The Rhinoceros is a truly fascinating creature. They belong to a taxonomic order called Perissodactyla, or, odd toed ungulates, which actually makes them more closely related to the equids (Horses and Zebras), than the likes of Elephants or Hippopotamuses.
Even today, it's still surprising for some to learn that there are five species of Rhinoceros distributed across the globe. While the Javan, Sumatran, and Greater One-Horned Rhinoceroses span the Asian continent, the Black and White Rhinoceroses grace the plains and savannas of sub-Saharan Africa.
Aside from the obvious, the one thing that all of these species have in common is their critically endangered status. But since this article is focused mainly on spotting the differences between the two African species, I'll leave this important information to the end.
You'd be forgiven for thinking that the most obvious difference between the two is their colour. In fact, they are actually both grey in colour, and the origins of their names are widely thought to be the result of a language mixup.
The English word "white" is said to have been derived by mistranslation of the Dutch word "wijd", which means "wide" in English. The word "wide" refers to the width of the rhinoceros's mouth. Consequently, English-speaking settlers in South Africa misinterpreted the "wijd" for "white" and the rhino with the wide mouth ended up being called the White Rhino and the other one, with the narrow pointed mouth, was called the Black Rhino.
While there are plenty of differences between Black and White Rhinoceroses, I've aimed to highlight the easiest to identify. Images of Black Rhinos are on the left, with White Rhino comparisons on the right.
Alternative names for these beautiful animals are the Wide-lipped (white) and Hook-lipped (black) Rhinoceroses. The shapes of their mouths are without doubt the most easily distinguishable feature between the two. Black Rhinoceroses developed a pointed, hooked lip used to pick fruit from branches and select leaves from twigs. In contrast, White Rhinoceroses exhibit flat, wide lips that are perfectly suited to grazing.
The White Rhinoceros is the largest of the whole family, but the difference between its African cousin can only really be appreciated when the two are seen together. In terms of weight, White Rhino males can reach a staggering 2,300 kg, whereas the largest Black Rhinos are about 1,100 kg. The White Rhino can grow as high as 5-6 ft at the shoulder, with Black Rhino reaching between 4.5 and 5.5 ft.
Both species have two horns, but differences in the way they grow are not a reliable means of identification. White Rhinos tend to have a larger size difference between the two horns, with the front one always being the longest. Black Rhino horns are often more manicured, and, while fairly uncommon, the back horn can be longer than the front.

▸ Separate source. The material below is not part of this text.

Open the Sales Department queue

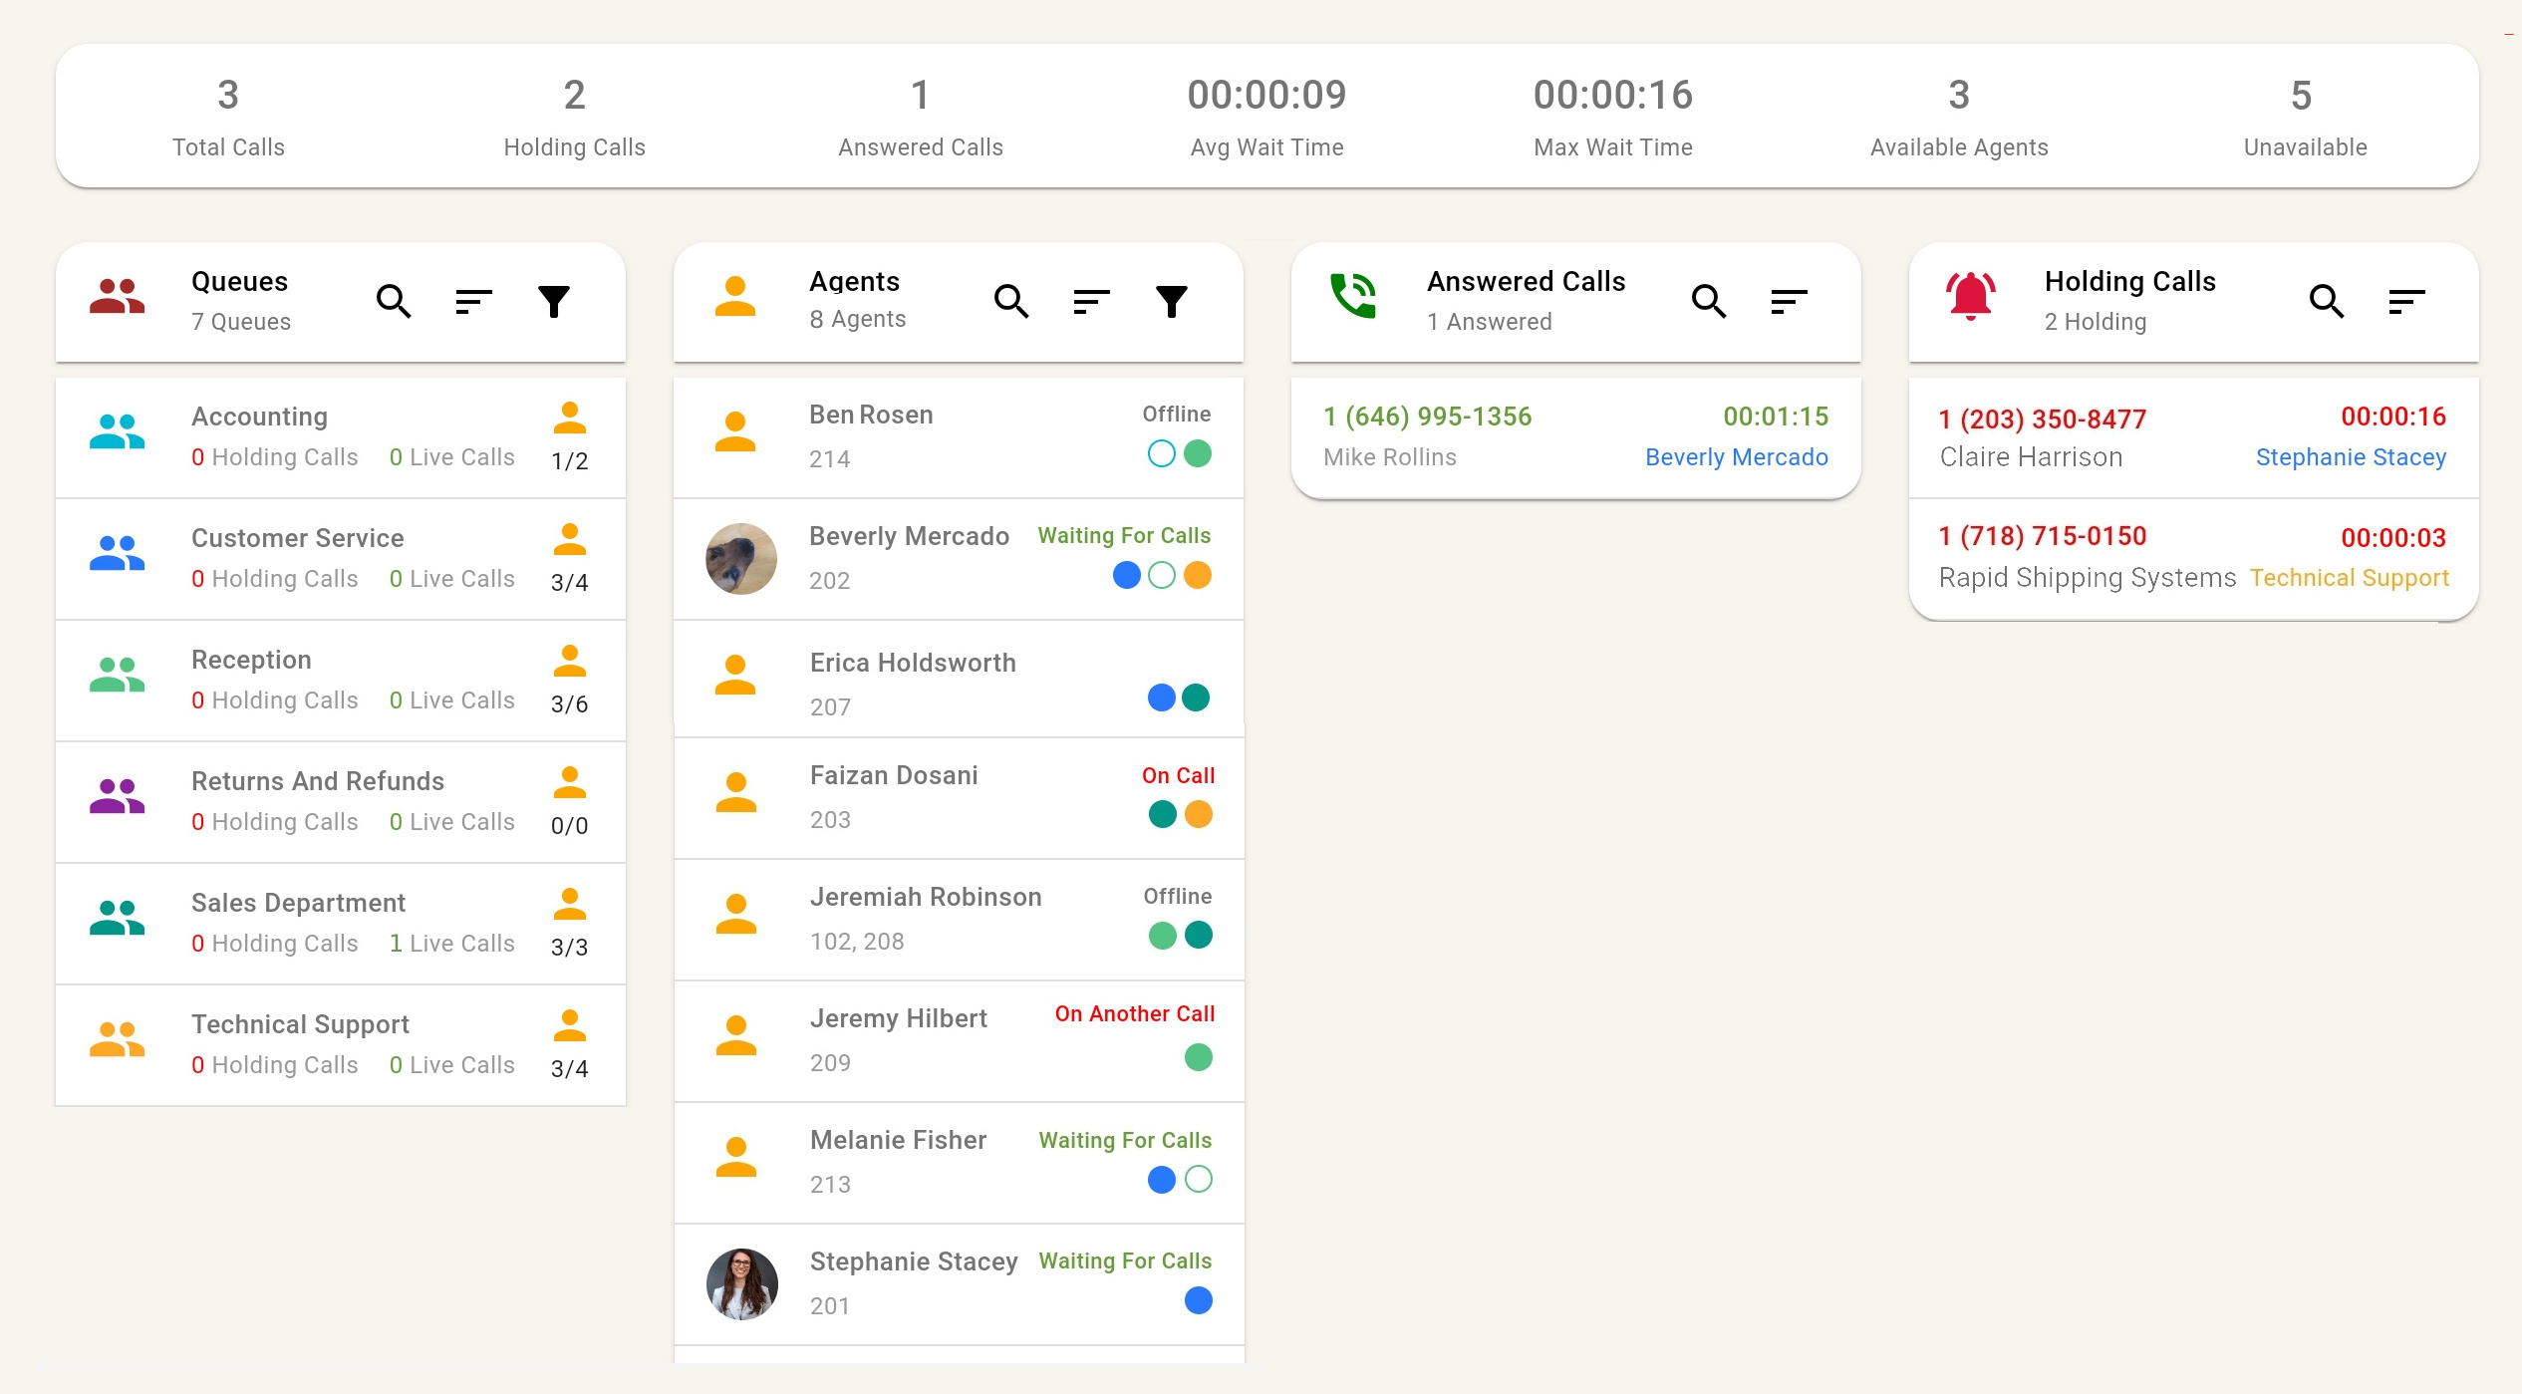point(340,923)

When observed from a long distance, it can be particularly difficult to determine which species you're looking at. One fairly common way of comparing the two is to take a look at the shape of their backs. While the Black Rhino has a deep concave back, the White Rhino has a fairly flat back with a prominent bump just behind the midway. Another distinguishable characteristic you may notice is that Black Rhinos tend to hold their shorter, rounded heads in a raised position, whereas the White Rhino keeps its elongated, square-shaped head lowered.
One should not rely solely on feeding behaviour to distinguish between the two, but in general White Rhino are grazers that feed upon grass and Black Rhino are browsers that gorge on fruits and leaves attached to bushes. In times of drought, however, both have been known to adopt the other's feeding habits.
Being significantly larger, the gestation period of the White Rhino is around 16 months as opposed to Black Rhino which is approximately 15 months. The young of the White Rhino usually runs ahead of its mother where it can be easily seen and therefore protected at all times. Due to their habit of spending most of their time in thick bush, the young of Black Rhino usually stay behind the mother as a defence tactic against predators.
There are many behavioural differences, but the best known is the Black Rhino's tendency to be more excitable and aggressive than White Rhinos. One theory for this is because they spend most of their time browsing in thick bush where predators or other threats can spring up on them at any given moment. White Rhino generally spend most of their time in open fields where they have plenty of time to react to any threats.
Why are Rhinoceroses facing extinction?
Poaching has escalated in recent years with a growing demand in Asian countries such as China and Vietnam for Rhino horn. It is used in traditional Chinese medicine but is more commonly purchased as a status symbol of wealth and power.
Despite concrete evidence supporting the fact that rhino horn has absolutely no medicinal value whatsoever, poachers are now being supplied with sophisticated equipment by international criminal gangs to track and kill rhinoceroses. The horn is made of keratin, the exact same substance that makes up human hair and nails. Despite this scientifically proven fact, rhino horn is currently fetching prices of up to $100,000 per kilogram, so it's no wonder anti-poaching units are being kept so busy.
If you'd like to contribute to the conservation of one of our planet's most enchanting and iconic species, you can do so by supporting amazing organisations like Save the Rhino, Helping Rhinos, and International Rhino Foundation.